### DATA EXTRACT
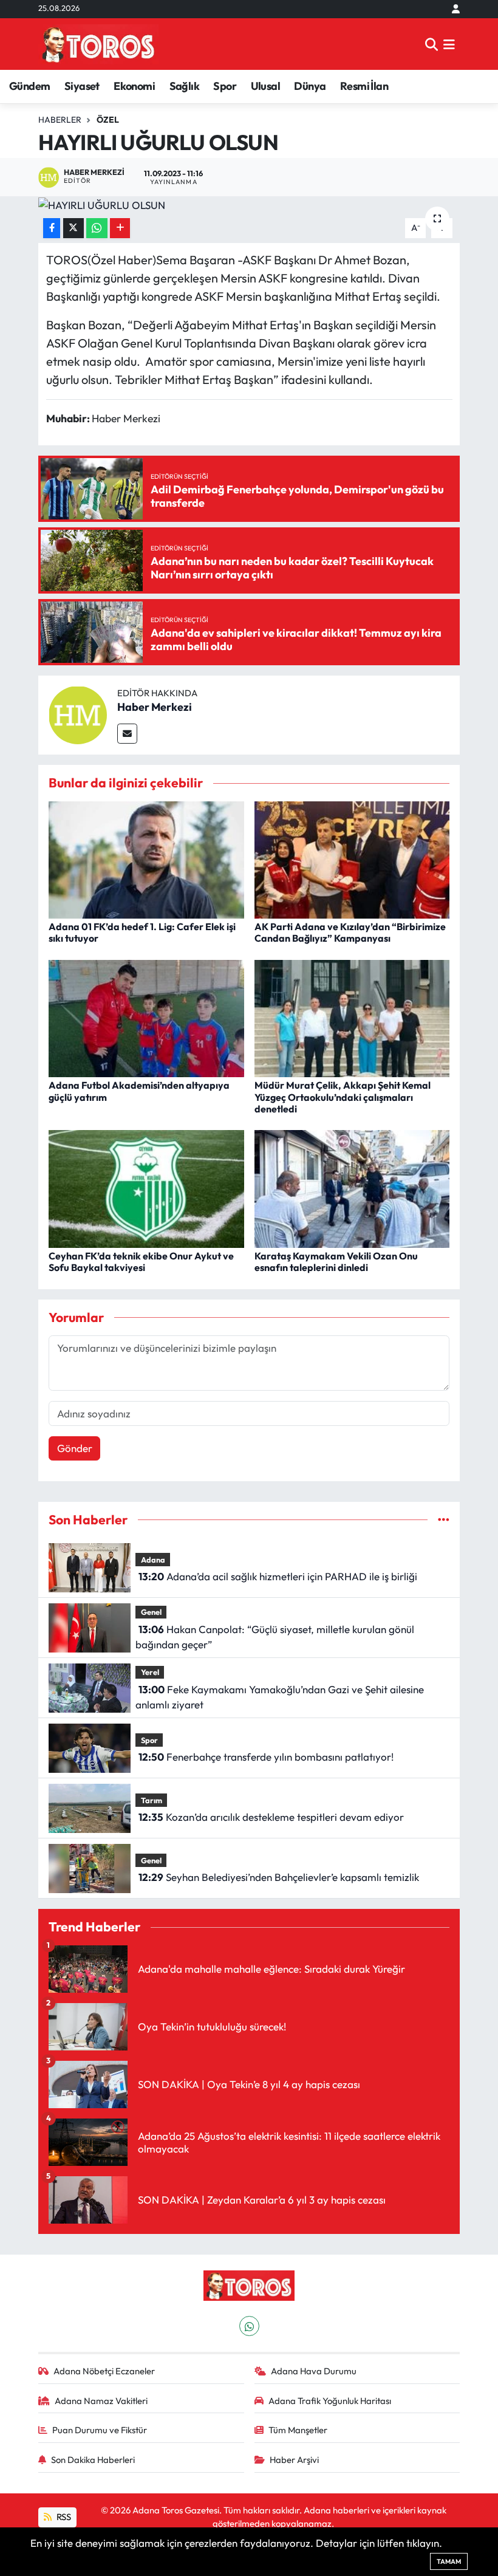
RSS (63, 2517)
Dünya (310, 86)
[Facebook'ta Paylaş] (51, 228)
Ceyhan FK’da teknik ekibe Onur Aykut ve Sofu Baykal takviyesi (141, 1261)
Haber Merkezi (154, 707)
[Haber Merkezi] (78, 713)
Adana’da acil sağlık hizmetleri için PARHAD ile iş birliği (277, 1576)
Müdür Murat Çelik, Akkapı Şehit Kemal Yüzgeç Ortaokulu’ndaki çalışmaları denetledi (342, 1096)
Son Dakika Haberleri (93, 2459)
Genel (151, 1612)
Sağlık (184, 86)
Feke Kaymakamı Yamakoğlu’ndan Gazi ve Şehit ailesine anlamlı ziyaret (279, 1697)
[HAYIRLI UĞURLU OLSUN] (249, 204)
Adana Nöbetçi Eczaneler (104, 2371)
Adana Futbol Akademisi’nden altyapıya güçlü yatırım (139, 1091)
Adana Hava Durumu (313, 2371)
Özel (108, 119)
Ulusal (265, 86)
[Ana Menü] (449, 44)
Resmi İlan (364, 86)
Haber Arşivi (294, 2459)
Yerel (150, 1672)
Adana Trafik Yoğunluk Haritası (329, 2400)
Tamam (449, 2561)
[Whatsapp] (249, 2326)
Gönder (74, 1448)
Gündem (29, 86)
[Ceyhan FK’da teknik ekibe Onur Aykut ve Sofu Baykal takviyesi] (146, 1187)
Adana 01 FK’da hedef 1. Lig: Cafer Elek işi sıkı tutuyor (142, 932)
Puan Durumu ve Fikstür (99, 2430)
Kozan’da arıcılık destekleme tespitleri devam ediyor (271, 1816)
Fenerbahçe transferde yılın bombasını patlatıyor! (266, 1756)
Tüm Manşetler (297, 2430)
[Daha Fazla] (120, 228)
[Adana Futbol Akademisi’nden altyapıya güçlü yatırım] (146, 1017)
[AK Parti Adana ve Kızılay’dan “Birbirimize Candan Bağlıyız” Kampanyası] (352, 858)
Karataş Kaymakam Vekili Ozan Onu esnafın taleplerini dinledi (336, 1261)
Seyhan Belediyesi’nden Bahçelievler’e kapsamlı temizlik (278, 1877)
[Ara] (431, 44)
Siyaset (82, 86)
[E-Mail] (127, 734)
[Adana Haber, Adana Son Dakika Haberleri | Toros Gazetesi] (98, 44)
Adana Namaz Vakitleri (101, 2400)
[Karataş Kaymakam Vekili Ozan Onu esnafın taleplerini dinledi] (352, 1187)
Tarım (151, 1800)
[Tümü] (443, 1519)
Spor (224, 86)
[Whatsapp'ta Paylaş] (96, 228)
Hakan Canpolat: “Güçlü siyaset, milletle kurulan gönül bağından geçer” (274, 1637)
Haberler (59, 119)
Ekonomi (134, 86)
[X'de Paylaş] (73, 228)
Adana (153, 1559)
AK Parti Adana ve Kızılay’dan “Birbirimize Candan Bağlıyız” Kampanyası (350, 932)
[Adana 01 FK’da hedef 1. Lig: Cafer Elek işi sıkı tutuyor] (146, 858)
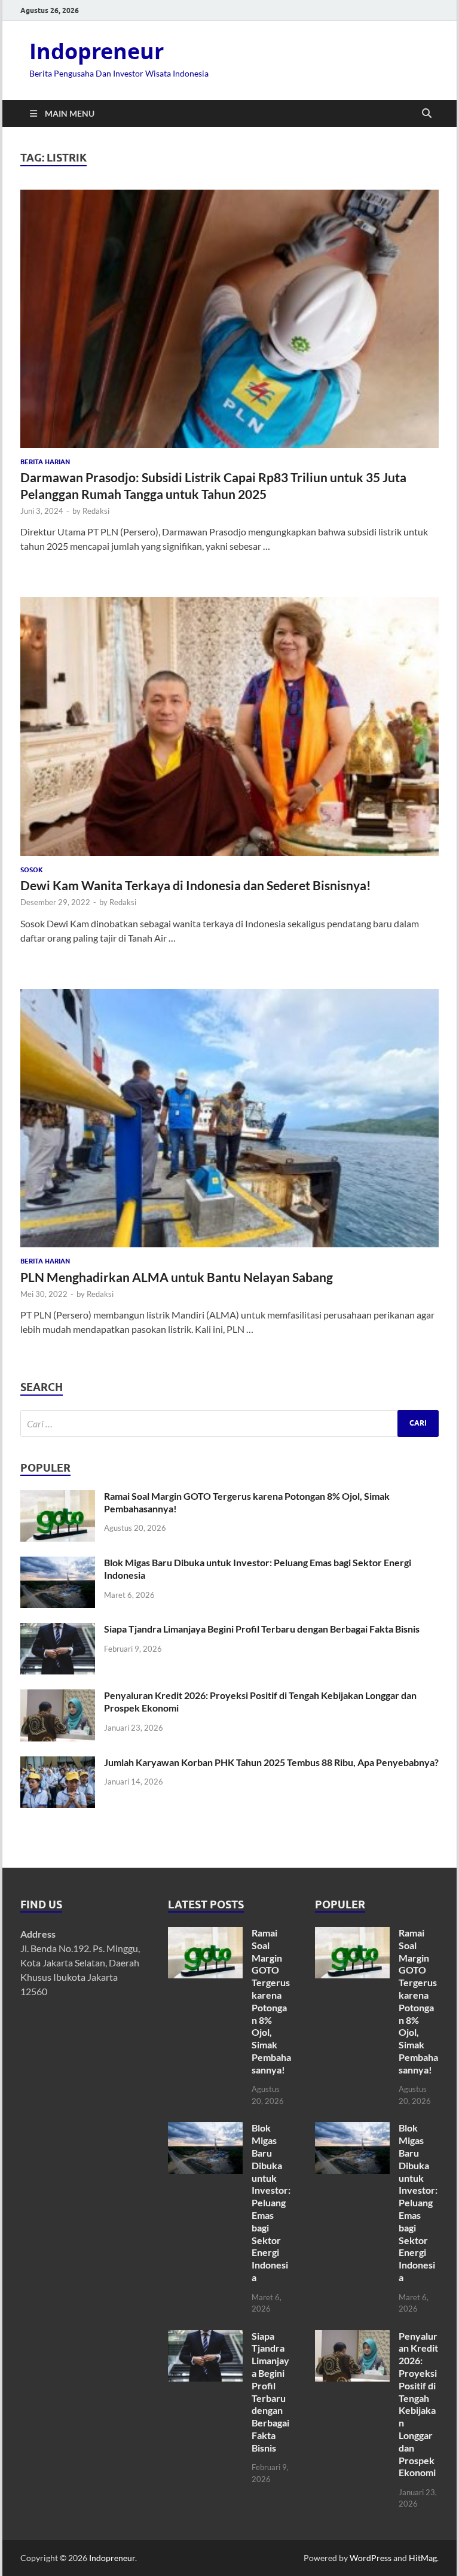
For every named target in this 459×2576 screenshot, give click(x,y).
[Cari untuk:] (229, 1423)
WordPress (370, 2558)
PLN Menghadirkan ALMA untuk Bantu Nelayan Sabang (176, 1276)
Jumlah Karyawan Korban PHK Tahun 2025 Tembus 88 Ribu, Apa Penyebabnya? (271, 1762)
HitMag (423, 2558)
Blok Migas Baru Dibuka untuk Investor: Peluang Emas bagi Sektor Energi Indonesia (271, 2202)
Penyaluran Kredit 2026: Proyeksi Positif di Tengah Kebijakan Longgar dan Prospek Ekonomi (418, 2404)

### TASK STATEMENT
The answer must be an exact reproduction of the records, with every picture left out.

### SOLUTION TO THE EXERCISE
RSS (63, 2517)
Dünya (310, 86)
[Facebook'ta Paylaş] (51, 228)
Ceyhan FK’da teknik ekibe Onur Aykut ve Sofu Baykal takviyesi (141, 1261)
Haber Merkezi (154, 707)
[Haber Merkezi] (78, 713)
Adana’da acil sağlık hizmetleri için PARHAD ile iş birliği (277, 1576)
Müdür Murat Çelik, Akkapı Şehit Kemal Yüzgeç Ortaokulu’ndaki çalışmaları denetledi (342, 1096)
Son Dakika Haberleri (93, 2459)
Genel (151, 1612)
Sağlık (184, 86)
Feke Kaymakamı Yamakoğlu’ndan Gazi ve Şehit ailesine anlamlı ziyaret (279, 1697)
[HAYIRLI UĞURLU OLSUN] (249, 204)
Adana Nöbetçi Eczaneler (104, 2371)
Adana Futbol Akademisi’nden altyapıya güçlü yatırım (139, 1091)
Adana Hava Durumu (313, 2371)
Özel (108, 119)
Ulusal (265, 86)
[Ana Menü] (449, 44)
Resmi İlan (364, 86)
Haber Arşivi (294, 2459)
Yerel (150, 1672)
Adana Trafik Yoğunluk Haritası (329, 2400)
Tamam (449, 2561)
[Whatsapp] (249, 2326)
Gönder (74, 1448)
Gündem (29, 86)
[Ceyhan FK’da teknik ekibe Onur Aykut ve Sofu Baykal takviyesi] (146, 1187)
Adana 01 FK’da hedef 1. Lig: Cafer Elek işi sıkı tutuyor (142, 932)
Puan Durumu ve Fikstür (99, 2430)
Kozan’da arıcılık destekleme tespitleri devam ediyor (271, 1816)
Fenerbahçe transferde yılın bombasını patlatıyor! (266, 1756)
Tüm Manşetler (297, 2430)
[Daha Fazla] (120, 228)
[Adana Futbol Akademisi’nden altyapıya güçlü yatırım] (146, 1017)
[AK Parti Adana ve Kızılay’dan “Birbirimize Candan Bağlıyız” Kampanyası] (352, 858)
Karataş Kaymakam Vekili Ozan Onu esnafın taleplerini dinledi (336, 1261)
Seyhan Belediyesi’nden Bahçelievler’e kapsamlı temizlik (278, 1877)
[Ara] (431, 44)
Siyaset (82, 86)
[E-Mail] (127, 734)
[Adana Haber, Adana Son Dakika Haberleri | Toros Gazetesi] (98, 44)
Adana Namaz Vakitleri (101, 2400)
[Karataş Kaymakam Vekili Ozan Onu esnafın taleplerini dinledi] (352, 1187)
Tarım (151, 1800)
[Tümü] (443, 1519)
Spor (224, 86)
[Whatsapp'ta Paylaş] (96, 228)
Hakan Canpolat: “Güçlü siyaset, milletle kurulan gönül bağından geçer” (274, 1637)
Haberler (59, 119)
Ekonomi (134, 86)
[X'de Paylaş] (73, 228)
Adana (153, 1559)
AK Parti Adana ve Kızılay’dan “Birbirimize Candan Bağlıyız” Kampanyası (350, 932)
[Adana 01 FK’da hedef 1. Lig: Cafer Elek işi sıkı tutuyor] (146, 858)
For every named target in this 459×2576 screenshot, give click(x,y).
[Cari untuk:] (229, 1423)
WordPress (370, 2558)
PLN Menghadirkan ALMA untuk Bantu Nelayan Sabang (176, 1276)
Jumlah Karyawan Korban PHK Tahun 2025 Tembus 88 Ribu, Apa Penyebabnya? (271, 1762)
HitMag (423, 2558)
Blok Migas Baru Dibuka untuk Investor: Peluang Emas bagi Sektor Energi Indonesia (271, 2202)
Penyaluran Kredit 2026: Proyeksi Positif di Tengah Kebijakan Longgar dan Prospek Ekonomi (418, 2404)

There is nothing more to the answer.